**Prompt:** The records below are to be reproduced word for word.

(Source data)
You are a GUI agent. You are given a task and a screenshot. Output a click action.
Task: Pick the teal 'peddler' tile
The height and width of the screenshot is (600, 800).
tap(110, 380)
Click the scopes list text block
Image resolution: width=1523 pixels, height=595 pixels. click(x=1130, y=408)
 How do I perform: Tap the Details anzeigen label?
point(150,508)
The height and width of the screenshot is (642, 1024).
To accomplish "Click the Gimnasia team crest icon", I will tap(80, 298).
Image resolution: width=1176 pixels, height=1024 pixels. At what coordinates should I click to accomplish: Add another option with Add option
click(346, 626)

**Result for this task:**
You are a GUI agent. You are given a task and a screenshot. Output a click action.
Task: Pick the teal 'peddler' tile
The height and width of the screenshot is (600, 800).
tap(110, 380)
Click the scopes list text block
Image resolution: width=1523 pixels, height=595 pixels. click(x=1130, y=408)
 How do I perform: Tap the Details anzeigen label?
point(150,508)
The height and width of the screenshot is (642, 1024).
To accomplish "Click the Gimnasia team crest icon", I will tap(80, 298).
Image resolution: width=1176 pixels, height=1024 pixels. At what coordinates should I click to accomplish: Add another option with Add option
click(346, 626)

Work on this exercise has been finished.